Paul Black came to Wichita on a day when the tornado sirens were blaring, and he admits that "I wondered what I was doing here." Although a freelance lighting designer by training and trade, Black has stayed 11 seasons as a sound designer and production manager, and he says that "I would only do that here."

Such loyalty has been essential to Music Theatre's success, Bryan says, "because happily, about 60 percent of the staff returns each year, and that means we don't have to reinvent ourselves, but we still get fresh ideas."

Some of the fresh ideas come courtesy of the young performers and artisans who visit for Music Theatre's intensive apprenticeships, a part of the company's original mission that Bryan has emphasized during his directorship. Other ideas come from loyal members of the audience, whose opinions Bryan carefully weighs while forming each season.

"I would like to do 'Sweeney Todd,' for instance, but no matter how I describe it, they know it's still about people eating people," Bryan said. "They don't want to see that in the summer, and I respect that."

For that matter, Bryan has come to respect the city he once considered a quaint town with archaic liquor laws. He didn't realize that he'd fully turned Wichitan until about five years ago, though, when other job offers started to pour in "and I realized that none of the other places looked appealing." Now, he's pleased to report that his parents have relocated to the city.
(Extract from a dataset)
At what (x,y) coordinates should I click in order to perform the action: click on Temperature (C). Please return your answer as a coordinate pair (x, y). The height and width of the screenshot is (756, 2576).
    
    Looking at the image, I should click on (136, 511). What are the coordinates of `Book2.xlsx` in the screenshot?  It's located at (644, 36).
The city apparently returns the respect. Mills notes that Music Theatre's audience has grown substantially during Bryan's directorship, along with the corporate support and cultural prestige, and he concludes that his hiring suggestion "has worked out beautifully."

Bryan says that it has worked out beautifully for him, at least.
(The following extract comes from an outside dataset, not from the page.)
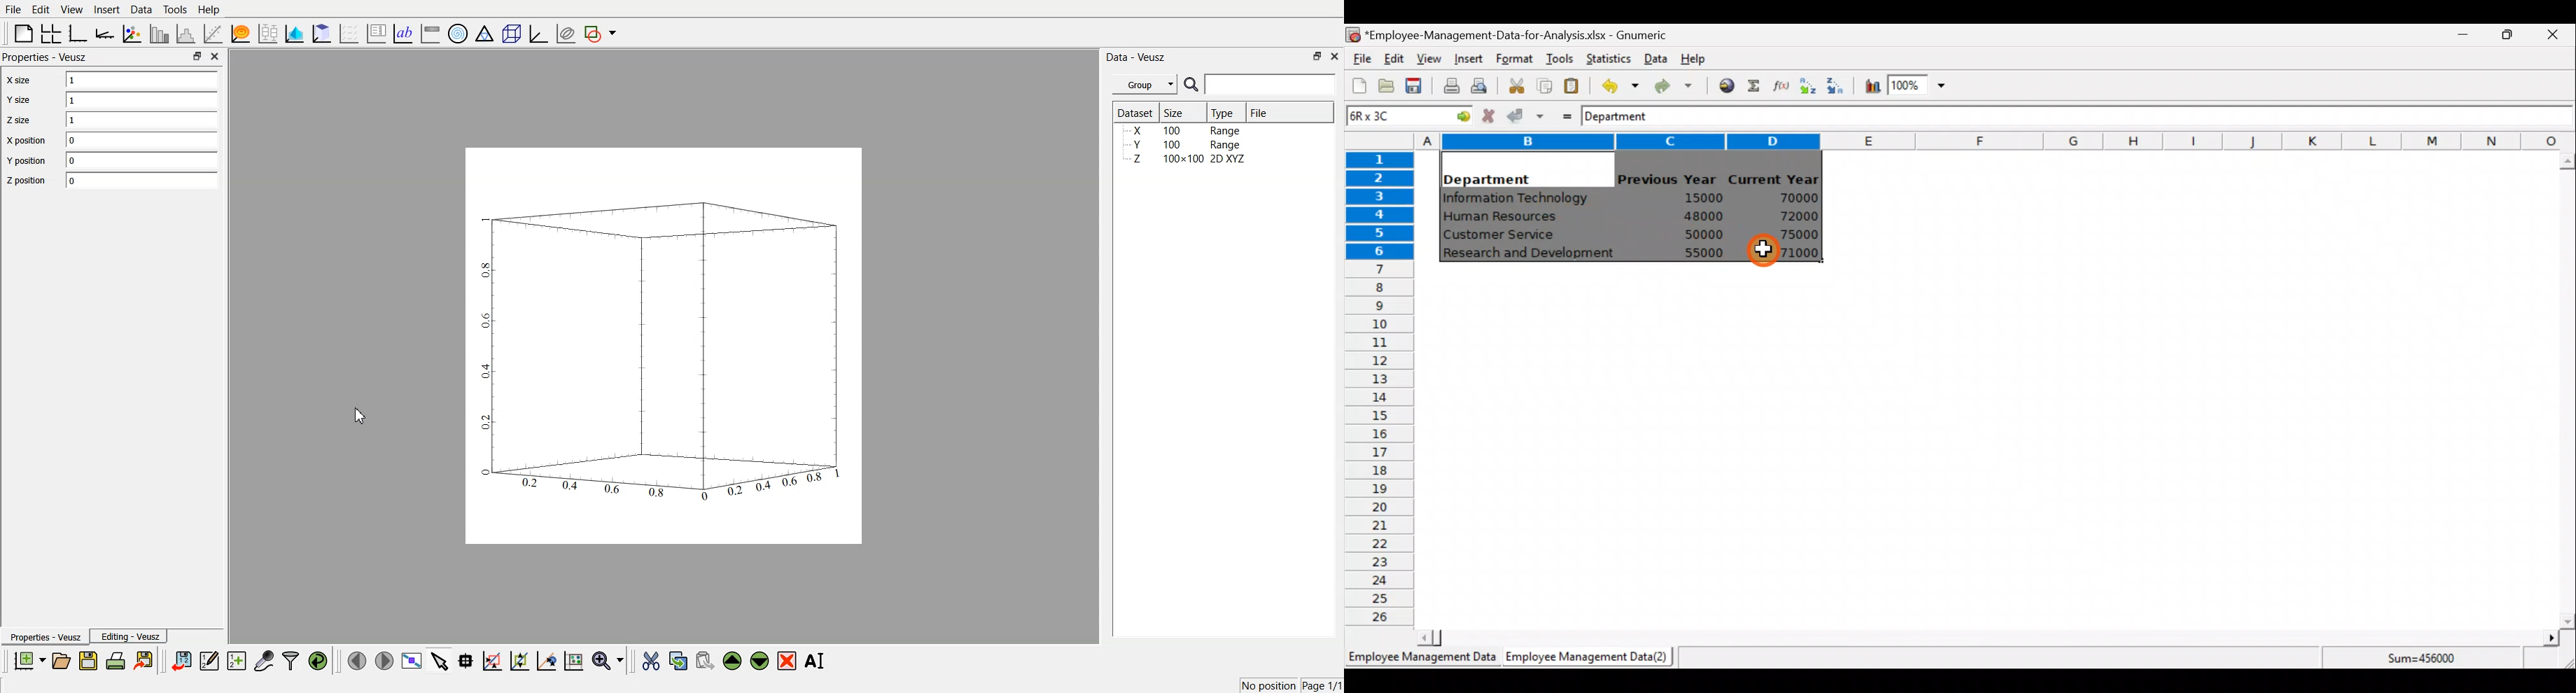 This screenshot has width=2576, height=700. Describe the element at coordinates (1185, 130) in the screenshot. I see `X 100 Range` at that location.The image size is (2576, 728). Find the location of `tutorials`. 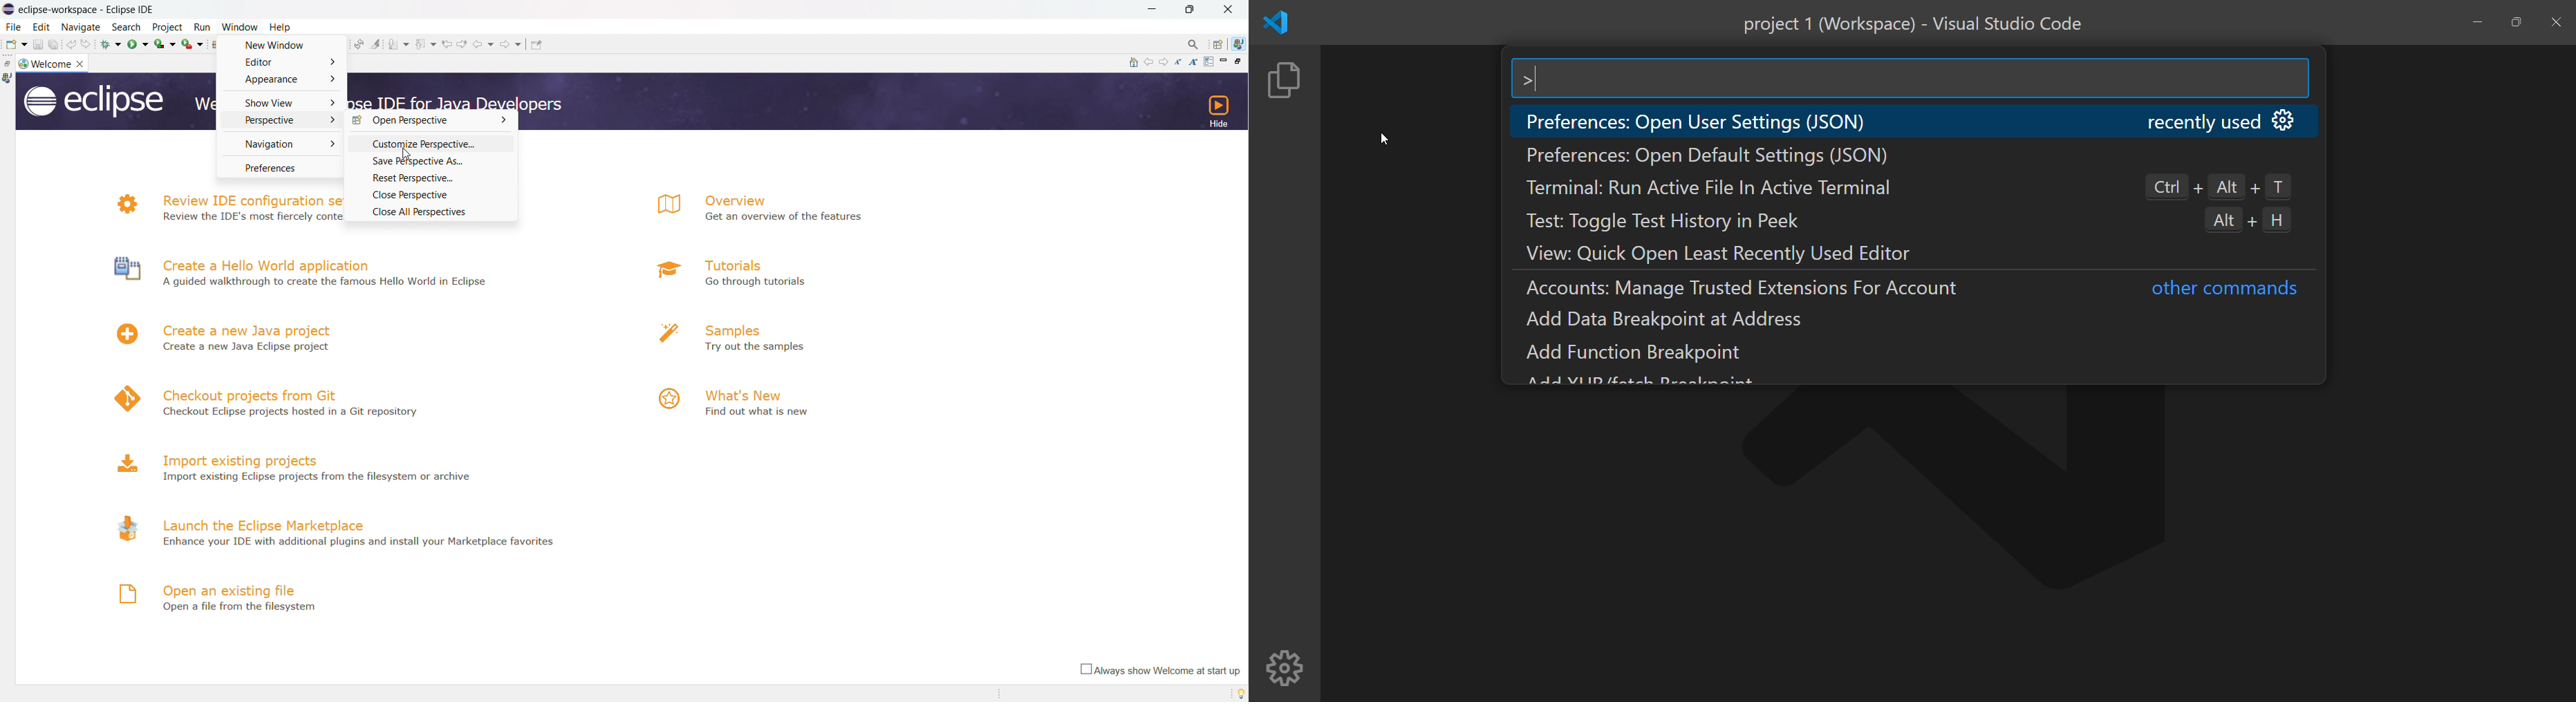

"I'm so happy to do what I do," Bryan said. "I'm glad to come into work every day, and I know that not everyone is so lucky."

Honoring Wayne Bryan

As producing director of Music Theatre of Wichita, Wayne Bryan was named outstanding individual performing artist for the 2002 Governor's Arts Awards.

The awards will be presented by Gov. Bill Graves in a ceremony Sept. 20 at the Reardon Convention Center in Kansas City, Kan.

Invitations may be requested by calling the Kansas Arts Commission in Topeka at (785) 296-3335.

Life Lessons Learned

Wayne Bryan lists the following when asked about the lessons he's learned in life.

"Sometimes it's your flaws - a bump in your nose, a crack in your teeth - that gets you a role."

"In cities like Wichita, even if they're not considered cultural hubs, you still have the potential to do great work."

"There's something in the human spirit that wants to sit in a darkened room and hear stories."